The 53.33% jump in 0264.HK stock price represents the strongest single-day performance in months for China International Development Corporation Limited. Shares climbed from a previous close of HK$1.20 to HK$1.84, breaking above the 50-day moving average of HK$1.66 and approaching the 200-day average of HK$2.09. Trading activity exploded with 7.06 million shares changing hands, compared to the typical daily average of 2.39 million shares. The relative volume ratio of 2.09x indicates institutional and retail participation in the recovery. Day trading ranged from a low of HK$1.30 to the session high of HK$1.84, capturing the full momentum of the rally.
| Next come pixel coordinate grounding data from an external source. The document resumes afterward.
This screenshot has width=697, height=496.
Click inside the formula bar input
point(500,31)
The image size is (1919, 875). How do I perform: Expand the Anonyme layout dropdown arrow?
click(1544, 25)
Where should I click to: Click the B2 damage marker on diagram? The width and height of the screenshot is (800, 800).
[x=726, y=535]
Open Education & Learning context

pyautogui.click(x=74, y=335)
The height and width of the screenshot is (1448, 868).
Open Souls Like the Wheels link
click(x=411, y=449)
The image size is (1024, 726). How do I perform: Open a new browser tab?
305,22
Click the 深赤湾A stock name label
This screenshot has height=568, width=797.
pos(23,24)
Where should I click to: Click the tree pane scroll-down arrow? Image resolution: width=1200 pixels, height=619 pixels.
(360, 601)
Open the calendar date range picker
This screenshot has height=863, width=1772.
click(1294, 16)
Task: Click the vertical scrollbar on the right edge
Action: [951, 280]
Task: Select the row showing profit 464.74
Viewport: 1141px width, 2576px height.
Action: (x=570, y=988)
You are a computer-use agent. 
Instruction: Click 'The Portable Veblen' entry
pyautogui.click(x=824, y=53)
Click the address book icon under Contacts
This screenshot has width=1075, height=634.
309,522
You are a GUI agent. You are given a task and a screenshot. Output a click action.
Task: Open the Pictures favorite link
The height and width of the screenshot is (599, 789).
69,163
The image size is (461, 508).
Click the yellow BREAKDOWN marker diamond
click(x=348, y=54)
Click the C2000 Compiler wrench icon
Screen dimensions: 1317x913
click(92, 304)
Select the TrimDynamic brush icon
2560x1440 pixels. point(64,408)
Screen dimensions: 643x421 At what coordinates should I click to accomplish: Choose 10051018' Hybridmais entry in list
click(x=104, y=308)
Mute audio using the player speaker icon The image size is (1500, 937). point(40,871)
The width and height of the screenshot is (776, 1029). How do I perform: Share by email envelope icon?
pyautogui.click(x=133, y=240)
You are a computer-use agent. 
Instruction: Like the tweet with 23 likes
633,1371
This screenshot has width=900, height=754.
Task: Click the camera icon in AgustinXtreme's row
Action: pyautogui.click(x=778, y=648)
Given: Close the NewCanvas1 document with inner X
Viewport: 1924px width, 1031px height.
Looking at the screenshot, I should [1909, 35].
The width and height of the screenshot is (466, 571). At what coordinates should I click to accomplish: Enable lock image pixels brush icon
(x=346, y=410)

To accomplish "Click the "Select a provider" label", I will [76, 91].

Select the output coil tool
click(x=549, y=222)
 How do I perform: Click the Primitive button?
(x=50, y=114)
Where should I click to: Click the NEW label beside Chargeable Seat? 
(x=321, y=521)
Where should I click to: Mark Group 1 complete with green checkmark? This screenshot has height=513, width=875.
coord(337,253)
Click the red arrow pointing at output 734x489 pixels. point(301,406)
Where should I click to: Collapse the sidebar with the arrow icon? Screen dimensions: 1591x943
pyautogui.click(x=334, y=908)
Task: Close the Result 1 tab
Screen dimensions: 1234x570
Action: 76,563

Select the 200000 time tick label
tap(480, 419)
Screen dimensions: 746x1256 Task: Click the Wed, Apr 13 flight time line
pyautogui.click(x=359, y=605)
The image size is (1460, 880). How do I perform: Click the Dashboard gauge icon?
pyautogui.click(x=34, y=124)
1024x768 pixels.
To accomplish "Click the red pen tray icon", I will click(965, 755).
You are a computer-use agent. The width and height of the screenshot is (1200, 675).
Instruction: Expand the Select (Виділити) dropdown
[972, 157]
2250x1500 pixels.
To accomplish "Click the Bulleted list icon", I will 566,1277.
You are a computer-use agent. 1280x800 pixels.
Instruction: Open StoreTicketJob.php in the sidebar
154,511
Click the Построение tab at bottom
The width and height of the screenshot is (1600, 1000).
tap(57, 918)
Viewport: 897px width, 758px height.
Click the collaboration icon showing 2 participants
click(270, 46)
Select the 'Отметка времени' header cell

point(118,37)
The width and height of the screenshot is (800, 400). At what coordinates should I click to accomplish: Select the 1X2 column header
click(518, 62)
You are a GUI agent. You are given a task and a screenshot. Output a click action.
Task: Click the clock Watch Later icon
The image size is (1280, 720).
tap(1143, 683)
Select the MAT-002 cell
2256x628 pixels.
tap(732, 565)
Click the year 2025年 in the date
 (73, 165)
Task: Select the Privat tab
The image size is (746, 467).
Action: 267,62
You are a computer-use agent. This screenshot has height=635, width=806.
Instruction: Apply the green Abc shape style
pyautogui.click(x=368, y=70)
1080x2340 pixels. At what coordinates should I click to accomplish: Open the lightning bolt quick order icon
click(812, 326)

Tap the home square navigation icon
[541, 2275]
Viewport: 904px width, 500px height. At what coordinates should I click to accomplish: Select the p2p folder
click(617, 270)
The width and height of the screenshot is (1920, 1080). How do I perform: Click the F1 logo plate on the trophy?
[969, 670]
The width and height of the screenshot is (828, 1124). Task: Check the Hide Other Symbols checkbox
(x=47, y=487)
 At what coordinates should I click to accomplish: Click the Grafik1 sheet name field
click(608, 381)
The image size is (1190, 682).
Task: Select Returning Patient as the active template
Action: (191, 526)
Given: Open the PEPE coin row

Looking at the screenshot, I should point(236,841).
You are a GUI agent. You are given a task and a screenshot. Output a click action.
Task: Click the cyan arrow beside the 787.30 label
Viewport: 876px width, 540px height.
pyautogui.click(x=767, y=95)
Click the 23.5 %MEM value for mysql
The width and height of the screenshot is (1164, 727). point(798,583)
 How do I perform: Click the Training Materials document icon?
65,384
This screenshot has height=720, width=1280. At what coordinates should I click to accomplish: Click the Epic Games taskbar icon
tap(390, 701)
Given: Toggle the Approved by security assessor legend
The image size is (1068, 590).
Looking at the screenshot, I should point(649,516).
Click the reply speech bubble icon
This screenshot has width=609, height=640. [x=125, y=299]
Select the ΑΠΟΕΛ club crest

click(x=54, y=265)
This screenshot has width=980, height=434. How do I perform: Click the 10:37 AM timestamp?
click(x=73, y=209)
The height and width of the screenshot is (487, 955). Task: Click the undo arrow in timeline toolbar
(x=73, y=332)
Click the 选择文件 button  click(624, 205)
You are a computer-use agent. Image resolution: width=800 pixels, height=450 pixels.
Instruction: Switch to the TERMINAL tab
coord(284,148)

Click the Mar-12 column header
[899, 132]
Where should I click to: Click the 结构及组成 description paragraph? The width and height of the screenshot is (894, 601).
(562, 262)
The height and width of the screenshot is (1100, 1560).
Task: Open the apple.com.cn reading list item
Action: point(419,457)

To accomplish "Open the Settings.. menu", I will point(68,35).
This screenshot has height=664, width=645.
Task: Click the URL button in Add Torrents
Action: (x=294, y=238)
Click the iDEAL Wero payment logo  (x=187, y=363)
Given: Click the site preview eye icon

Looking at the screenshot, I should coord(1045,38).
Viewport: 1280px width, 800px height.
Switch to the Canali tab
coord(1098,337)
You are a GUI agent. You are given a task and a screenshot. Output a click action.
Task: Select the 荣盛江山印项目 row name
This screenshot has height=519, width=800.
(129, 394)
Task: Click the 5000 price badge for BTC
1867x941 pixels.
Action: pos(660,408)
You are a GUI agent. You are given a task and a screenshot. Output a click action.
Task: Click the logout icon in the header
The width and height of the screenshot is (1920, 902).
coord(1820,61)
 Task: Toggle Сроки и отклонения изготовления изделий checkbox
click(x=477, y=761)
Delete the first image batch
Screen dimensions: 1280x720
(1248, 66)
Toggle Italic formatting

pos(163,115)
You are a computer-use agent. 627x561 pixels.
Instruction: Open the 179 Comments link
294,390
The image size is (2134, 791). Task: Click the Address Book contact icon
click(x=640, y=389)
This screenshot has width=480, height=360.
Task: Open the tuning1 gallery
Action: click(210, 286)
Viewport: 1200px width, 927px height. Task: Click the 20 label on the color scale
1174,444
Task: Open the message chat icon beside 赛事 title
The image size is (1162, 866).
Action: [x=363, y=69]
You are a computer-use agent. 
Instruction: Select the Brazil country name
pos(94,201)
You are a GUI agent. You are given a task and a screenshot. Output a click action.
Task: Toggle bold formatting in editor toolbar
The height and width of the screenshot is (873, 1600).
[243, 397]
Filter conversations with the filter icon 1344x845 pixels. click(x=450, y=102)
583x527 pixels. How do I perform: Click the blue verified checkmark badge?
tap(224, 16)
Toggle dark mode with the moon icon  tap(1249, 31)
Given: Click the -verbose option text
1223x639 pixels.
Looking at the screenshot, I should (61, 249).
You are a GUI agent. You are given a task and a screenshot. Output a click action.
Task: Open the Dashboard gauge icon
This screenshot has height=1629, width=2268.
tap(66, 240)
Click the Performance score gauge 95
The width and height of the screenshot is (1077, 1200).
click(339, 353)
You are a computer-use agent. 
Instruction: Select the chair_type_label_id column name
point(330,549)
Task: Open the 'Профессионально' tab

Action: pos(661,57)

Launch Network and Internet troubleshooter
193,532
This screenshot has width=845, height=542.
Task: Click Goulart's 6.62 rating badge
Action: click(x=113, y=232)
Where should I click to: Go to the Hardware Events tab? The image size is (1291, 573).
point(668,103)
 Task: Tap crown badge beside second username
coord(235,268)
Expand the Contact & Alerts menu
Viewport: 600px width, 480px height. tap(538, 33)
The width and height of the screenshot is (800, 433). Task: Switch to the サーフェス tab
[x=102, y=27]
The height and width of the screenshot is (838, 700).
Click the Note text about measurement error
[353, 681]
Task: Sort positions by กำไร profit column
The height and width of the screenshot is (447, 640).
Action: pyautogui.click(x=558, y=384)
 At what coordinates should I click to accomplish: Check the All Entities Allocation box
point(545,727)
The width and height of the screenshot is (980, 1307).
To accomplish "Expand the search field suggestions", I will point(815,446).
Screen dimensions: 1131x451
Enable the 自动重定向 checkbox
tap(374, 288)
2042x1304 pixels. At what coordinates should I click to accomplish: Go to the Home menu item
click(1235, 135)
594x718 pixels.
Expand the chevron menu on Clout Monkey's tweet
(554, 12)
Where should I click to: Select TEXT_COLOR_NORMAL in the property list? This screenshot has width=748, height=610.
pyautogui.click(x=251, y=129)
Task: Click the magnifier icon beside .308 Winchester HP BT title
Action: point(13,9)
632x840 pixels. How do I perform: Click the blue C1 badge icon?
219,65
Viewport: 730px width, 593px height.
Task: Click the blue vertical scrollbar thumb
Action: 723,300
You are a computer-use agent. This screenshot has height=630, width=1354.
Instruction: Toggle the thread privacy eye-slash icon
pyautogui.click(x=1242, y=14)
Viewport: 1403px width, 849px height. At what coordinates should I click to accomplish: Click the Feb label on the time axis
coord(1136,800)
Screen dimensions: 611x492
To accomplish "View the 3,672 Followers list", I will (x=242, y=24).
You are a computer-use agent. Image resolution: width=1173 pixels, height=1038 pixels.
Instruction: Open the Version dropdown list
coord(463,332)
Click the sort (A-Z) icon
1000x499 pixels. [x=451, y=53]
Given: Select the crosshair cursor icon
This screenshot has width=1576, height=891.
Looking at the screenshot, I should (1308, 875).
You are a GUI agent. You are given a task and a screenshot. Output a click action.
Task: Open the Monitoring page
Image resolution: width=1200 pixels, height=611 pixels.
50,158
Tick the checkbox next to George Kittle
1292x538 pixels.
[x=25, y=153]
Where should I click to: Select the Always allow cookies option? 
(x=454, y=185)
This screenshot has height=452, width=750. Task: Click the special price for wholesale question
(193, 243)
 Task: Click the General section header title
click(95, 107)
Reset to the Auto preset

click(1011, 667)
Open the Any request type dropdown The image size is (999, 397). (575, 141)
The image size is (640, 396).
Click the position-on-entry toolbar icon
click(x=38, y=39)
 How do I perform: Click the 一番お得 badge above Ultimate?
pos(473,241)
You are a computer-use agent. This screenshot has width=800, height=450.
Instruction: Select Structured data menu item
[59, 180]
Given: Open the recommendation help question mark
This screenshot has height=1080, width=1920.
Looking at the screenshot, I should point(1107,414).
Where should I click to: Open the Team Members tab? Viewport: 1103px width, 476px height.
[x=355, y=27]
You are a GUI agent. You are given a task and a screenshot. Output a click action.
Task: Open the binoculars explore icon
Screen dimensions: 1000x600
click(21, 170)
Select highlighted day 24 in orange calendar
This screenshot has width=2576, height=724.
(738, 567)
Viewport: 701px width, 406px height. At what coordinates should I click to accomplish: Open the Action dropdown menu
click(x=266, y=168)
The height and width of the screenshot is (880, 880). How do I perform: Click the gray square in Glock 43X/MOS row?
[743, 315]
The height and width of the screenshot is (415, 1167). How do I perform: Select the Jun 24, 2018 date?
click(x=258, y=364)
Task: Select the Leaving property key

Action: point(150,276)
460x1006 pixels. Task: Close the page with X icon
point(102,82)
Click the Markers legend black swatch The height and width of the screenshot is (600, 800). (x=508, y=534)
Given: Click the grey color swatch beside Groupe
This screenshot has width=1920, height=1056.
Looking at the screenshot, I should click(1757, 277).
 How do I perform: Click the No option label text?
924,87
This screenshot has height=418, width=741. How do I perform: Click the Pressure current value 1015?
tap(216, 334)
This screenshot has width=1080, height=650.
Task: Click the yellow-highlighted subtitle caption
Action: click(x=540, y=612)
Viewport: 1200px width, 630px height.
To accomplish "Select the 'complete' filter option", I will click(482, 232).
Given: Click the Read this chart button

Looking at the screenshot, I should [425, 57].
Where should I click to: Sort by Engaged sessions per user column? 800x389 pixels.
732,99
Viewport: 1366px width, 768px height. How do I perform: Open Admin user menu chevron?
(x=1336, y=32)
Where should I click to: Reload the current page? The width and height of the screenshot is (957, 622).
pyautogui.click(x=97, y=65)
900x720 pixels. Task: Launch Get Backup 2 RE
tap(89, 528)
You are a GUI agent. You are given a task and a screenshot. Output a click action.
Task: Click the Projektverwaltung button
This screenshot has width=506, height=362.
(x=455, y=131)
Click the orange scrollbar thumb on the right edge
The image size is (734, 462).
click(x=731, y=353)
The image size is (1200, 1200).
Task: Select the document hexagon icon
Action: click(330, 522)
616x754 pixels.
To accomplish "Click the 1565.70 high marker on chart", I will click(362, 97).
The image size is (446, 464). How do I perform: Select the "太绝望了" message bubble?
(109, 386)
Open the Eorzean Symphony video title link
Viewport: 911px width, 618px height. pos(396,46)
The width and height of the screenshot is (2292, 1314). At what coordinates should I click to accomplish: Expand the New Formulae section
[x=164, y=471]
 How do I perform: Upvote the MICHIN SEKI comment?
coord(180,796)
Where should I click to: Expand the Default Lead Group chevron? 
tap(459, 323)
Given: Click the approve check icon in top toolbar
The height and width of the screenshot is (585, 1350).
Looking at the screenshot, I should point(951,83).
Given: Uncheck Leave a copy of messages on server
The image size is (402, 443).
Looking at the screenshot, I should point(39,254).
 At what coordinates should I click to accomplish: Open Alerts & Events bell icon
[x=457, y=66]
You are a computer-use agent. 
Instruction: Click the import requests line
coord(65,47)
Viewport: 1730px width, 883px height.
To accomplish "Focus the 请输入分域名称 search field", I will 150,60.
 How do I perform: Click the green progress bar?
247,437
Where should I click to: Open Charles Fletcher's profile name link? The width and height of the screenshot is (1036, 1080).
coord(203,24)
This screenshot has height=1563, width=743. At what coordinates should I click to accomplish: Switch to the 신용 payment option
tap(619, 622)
Consumer Cyclical Sector Performance and 0264.HK Analysis

China International Development Corporation Limited operates within Hong Kong’s Consumer Cyclical sector, which has struggled with a -5.06% year-to-date decline despite showing resilience in recent months. The apparel and footwear industry faces structural headwinds from shifting consumer preferences and regional economic uncertainty. However, 0264.HK’s diversified portfolio—spanning leather manufacturing, the AREA 0264 retail brand with four stores, and industrial hemp operations—provides multiple revenue streams. The company’s HK$617 million market capitalization reflects its position as a smaller-cap player with significant upside potential if operational improvements materialize. Track 0264.HK on Meyka for real-time updates on this recovery story.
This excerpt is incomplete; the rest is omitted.